Calu-3 cells were seeded at a cell density of 1.2 × 104 cells/cm2 in culture plates for 24 h. For the assay of viability of Calu-3 cells as a model of fibrosis, the cells were treated with different concentrations of ARND for 48 h or with H2O2 for 24 h. For mRNA extraction of fibrotic biomarkers, cells were treated with ARND at different concentrations for 24 h before treatment with 100 µM H2O2 to induce the fibrotic model for a further 24 h.

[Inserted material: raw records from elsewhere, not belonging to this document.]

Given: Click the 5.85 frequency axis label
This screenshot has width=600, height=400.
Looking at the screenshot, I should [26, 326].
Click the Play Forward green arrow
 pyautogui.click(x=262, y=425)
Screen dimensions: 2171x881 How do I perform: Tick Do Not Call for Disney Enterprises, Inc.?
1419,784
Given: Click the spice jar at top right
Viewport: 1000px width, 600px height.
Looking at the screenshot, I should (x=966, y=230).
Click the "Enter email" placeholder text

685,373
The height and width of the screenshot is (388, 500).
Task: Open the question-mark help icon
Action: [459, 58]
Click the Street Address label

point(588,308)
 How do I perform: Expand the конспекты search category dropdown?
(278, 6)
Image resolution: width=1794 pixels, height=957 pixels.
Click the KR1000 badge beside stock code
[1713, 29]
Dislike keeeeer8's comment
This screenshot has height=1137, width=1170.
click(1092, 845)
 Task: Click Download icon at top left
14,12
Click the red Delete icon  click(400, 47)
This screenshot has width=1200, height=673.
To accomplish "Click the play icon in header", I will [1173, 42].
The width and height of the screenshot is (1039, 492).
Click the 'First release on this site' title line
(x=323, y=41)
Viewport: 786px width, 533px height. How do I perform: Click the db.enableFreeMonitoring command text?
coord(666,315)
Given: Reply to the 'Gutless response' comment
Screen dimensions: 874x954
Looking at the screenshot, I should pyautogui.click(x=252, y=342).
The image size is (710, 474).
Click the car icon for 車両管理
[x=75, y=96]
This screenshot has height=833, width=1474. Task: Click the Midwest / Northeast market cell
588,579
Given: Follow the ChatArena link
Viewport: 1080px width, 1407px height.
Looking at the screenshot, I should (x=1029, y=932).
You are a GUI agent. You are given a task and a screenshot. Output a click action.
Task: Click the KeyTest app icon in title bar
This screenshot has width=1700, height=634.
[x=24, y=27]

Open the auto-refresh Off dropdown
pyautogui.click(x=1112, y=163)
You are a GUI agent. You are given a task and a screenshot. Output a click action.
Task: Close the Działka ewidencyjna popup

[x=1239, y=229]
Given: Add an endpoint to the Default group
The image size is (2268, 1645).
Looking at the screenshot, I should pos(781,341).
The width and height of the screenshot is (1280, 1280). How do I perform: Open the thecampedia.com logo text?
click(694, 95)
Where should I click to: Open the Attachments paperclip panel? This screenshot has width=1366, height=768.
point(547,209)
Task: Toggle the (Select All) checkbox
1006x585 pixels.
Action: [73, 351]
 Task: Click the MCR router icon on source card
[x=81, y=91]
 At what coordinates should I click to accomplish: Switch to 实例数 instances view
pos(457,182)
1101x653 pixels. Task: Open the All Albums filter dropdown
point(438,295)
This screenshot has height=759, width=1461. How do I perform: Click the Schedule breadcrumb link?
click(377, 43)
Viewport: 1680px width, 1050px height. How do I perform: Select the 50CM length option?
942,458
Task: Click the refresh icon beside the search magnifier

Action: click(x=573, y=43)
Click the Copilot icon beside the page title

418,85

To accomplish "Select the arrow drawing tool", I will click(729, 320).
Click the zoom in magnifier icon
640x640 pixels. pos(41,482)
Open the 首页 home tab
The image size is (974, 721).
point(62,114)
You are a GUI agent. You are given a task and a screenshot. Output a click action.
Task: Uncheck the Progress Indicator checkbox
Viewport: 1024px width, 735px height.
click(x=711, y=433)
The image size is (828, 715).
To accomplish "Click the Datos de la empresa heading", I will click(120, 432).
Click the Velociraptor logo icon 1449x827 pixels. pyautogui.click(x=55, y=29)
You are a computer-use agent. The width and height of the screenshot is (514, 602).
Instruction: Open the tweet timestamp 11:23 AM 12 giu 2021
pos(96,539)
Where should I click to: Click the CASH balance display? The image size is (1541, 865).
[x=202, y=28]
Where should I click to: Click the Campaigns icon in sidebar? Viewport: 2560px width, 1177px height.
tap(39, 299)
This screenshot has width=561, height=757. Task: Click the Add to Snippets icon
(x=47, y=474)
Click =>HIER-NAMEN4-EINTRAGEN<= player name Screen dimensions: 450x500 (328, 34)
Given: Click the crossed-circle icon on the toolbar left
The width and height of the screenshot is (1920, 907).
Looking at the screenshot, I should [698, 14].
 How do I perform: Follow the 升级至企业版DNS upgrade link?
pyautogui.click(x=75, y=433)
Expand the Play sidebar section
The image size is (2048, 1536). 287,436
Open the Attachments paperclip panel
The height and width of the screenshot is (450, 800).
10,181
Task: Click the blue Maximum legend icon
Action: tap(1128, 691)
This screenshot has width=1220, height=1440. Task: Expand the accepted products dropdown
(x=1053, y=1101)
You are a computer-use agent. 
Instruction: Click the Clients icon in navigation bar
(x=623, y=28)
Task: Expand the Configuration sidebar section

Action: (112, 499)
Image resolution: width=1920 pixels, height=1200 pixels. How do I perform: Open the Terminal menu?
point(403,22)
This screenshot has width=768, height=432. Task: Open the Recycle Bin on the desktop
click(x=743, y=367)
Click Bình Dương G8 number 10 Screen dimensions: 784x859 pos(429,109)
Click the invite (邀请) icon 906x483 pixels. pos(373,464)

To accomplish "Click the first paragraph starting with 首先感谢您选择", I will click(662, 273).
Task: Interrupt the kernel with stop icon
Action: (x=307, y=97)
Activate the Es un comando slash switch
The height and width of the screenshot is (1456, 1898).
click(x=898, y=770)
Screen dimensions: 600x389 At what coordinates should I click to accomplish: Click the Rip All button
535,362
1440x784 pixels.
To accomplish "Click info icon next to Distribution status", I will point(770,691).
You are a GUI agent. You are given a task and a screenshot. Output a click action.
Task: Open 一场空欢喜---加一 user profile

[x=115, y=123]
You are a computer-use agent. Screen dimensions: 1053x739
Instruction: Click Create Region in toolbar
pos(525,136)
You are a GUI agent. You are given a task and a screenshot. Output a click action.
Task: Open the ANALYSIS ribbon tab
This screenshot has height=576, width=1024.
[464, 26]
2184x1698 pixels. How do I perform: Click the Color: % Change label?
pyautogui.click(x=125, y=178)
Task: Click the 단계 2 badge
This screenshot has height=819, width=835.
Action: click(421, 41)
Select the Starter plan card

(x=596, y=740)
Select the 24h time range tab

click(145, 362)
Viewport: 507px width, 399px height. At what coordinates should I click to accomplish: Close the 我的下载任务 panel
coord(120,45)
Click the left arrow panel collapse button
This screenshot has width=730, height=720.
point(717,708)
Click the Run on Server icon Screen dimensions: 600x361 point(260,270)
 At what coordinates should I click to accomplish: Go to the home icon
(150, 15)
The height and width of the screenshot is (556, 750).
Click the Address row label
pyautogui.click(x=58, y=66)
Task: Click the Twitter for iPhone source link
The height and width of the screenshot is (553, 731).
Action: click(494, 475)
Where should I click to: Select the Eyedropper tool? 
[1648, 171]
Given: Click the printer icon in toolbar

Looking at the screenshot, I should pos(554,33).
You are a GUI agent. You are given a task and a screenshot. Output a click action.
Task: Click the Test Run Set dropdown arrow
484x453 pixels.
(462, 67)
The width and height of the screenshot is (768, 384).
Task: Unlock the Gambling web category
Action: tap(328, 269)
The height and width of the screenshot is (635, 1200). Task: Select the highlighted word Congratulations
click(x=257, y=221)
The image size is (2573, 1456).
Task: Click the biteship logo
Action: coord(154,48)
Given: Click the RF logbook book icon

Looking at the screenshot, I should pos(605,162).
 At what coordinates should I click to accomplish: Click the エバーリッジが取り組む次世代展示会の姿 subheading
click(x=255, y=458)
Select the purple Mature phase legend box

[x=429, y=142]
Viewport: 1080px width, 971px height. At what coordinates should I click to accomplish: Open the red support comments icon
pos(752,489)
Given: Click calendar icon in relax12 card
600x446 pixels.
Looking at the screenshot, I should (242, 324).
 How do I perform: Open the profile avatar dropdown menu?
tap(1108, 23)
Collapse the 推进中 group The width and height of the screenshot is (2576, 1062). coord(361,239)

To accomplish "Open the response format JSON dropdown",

Quantitative real-time PCR

Trizol (Invitrogen) was utilized to extract endogenous mRNA from cell samples. The mRNA was converted into complementary DNA using the commercial kit for reverse transcription in accordance with the manufacturer’s protocol. Expression levels of the inflammatory and fibrotic biomarkers were determined with real-time PCR using the respective primers at 50 nM concentration and β-actin was employed as the mRNA housekeeping control. The details of primer sequences used are shown in Additional file_METHOD_FIG_A1_TABLES_A1_12: Table A12.

Statistical analysis

Data analysis was performed using one-way analysis of variance (ANOVA) and then Tukey's range test or Student's t-test. p < 0.05 was considered statistically significant. Comparisons between control and model group as well as model and different treatment groups were conducted. Data are presented as means ± standard error of the mean (SEM).

Conclusion

In conclusion, the above in silico and in vitro results support that the proprietary Chinese medicine nasal spray ARND acts as an antiviral hygienic agent with a potential to prevent SARS-CoV-2 coronavirus infection by suppressing pseudovirus infection via targeting RBD (Delta)-ACE2 binding. ARND may be useful as a re-purposed herbal formulation nasal spray against COVID-19, which prompts further in vivo and clinical studies on ARND. The results provide support for further investigations on the effect of ARND in the live virus. Meanwhile, ARND also downregulated the levels of mRNA expression of proinflammatory transcription factors (NF-κB and c-Rel), proinflammatory cytokines (IL-1β, IL-6, TNF-α and CCL2) and NOS2 in vitro, which may be useful to attenuate the inflammatory response upon viral infection. Besides, ARND was able to downregulate mRNA expression levels of EMT (TGF-β, CXCL16, CCR6, IL-17, IL-25 and α-SMA) and ECM (Col-1a, Col-4a, elastin and Fn1), which may promote a better prognosis with a lowered risk of fibrosis in the lungs. All in all, ARND is devoid of toxicity and has potential of antiviral, antifibrotic and cytokine storm alleviating activities. ARND may offer hope in the current COVID-19 outbreak as well as in future pandemics of a similar nature. It remains to be seen whether ARND works well in the live virus and COVID-19 patients and can prevent recurrence of the viral disease.